# Instructions to make a Mac iPod PC format



## simon (Nov 2, 2002)

I think I touched on this subject before and reminding everybody that this is done with a heavy heart ... I would like to confirm on how to convert the original iPod (1G - 5GB Scroll Wheel)

I have downloaded iTunes for Windows, the iPod software upgrade for Windows but all I need to know is that when I plug the iPod into the PC for the first time and install the software upgrade will it convert the iPod from Mac to PC? I am delivering this computer to my daughter tomorrow and knowing before I go would be nice as I have no clue (and yes the PC has a firewire port)


----------



## depmode101 (Sep 4, 2002)

taken from the ipodlounge.com site:

To convert a Windows iPod into a Mac iPod, just download iPod Software Updater 1.3.1 (1st & 2nd gen.) for Mac OS X. Download Software Updater 2.1 for 3rd gen. iPods. Once the appropriate Updater has been installed onto your Mac, run it while your Windows iPod is connected to the FireWire port on the Mac. Be sure to select "Restore" instead of "Update". 
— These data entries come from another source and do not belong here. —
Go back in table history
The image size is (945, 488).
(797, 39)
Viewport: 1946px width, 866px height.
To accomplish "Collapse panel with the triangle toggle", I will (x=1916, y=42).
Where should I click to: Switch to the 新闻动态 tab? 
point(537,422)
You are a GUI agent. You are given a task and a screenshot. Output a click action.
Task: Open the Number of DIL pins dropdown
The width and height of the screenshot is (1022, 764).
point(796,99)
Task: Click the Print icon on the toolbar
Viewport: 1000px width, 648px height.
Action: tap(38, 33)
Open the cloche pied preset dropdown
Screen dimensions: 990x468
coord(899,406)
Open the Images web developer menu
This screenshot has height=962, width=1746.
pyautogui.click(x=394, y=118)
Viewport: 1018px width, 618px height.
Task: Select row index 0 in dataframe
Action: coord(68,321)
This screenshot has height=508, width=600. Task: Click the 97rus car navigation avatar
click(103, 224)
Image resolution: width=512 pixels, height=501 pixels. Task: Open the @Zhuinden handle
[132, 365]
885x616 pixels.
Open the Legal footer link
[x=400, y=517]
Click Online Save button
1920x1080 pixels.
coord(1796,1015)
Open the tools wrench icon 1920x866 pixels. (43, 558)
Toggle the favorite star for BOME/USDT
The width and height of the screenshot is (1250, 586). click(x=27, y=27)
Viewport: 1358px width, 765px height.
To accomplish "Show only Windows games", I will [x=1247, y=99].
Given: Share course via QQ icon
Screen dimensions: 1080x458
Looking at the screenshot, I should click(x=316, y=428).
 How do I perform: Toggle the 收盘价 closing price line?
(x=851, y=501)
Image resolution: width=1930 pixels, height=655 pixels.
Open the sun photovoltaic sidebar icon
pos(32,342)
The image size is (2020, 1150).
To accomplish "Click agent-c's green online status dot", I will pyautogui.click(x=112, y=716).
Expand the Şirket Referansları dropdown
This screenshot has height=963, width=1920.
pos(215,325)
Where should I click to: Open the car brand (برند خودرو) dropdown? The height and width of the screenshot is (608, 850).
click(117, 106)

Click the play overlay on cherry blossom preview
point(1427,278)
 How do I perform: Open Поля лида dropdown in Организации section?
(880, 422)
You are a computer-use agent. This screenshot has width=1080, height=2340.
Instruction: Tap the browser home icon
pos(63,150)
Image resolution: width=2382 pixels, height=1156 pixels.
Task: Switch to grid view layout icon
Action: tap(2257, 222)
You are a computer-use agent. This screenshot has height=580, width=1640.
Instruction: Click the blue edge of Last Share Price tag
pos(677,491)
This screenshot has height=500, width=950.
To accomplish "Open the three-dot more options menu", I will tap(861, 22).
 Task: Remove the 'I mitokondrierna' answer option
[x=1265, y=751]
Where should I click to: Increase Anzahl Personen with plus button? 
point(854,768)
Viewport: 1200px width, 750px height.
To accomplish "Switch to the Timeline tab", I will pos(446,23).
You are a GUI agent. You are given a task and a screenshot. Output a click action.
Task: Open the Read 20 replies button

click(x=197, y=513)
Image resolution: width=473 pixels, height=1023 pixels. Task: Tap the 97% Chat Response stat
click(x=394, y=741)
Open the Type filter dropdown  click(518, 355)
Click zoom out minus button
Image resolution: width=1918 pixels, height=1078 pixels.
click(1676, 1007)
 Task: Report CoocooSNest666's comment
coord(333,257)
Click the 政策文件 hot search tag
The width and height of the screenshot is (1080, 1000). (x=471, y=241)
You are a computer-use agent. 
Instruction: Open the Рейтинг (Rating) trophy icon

*To convert a Mac iPod into a Windows iPod, connect the Mac iPod to the FireWire port on your PC and then run the Windows 1.3 iPod Updater (or 2.1 Updater for 3rd gen iPods), selecting "Restore". * 

NOTE: Running Restore from the iPod Updater reformats your iPod's HDD and will therefore delete all the MP3s stored there - make sure the MP3s you want to keep are saved elsewhere, like on your computer. Performing a conversion may violate your iPod's warranty and/or Apple will not give you any support for your iPod after having converted it.

link to original article:
http://www.ipodlounge.com/faqs_more.php?id=113_0_10_0_C


----------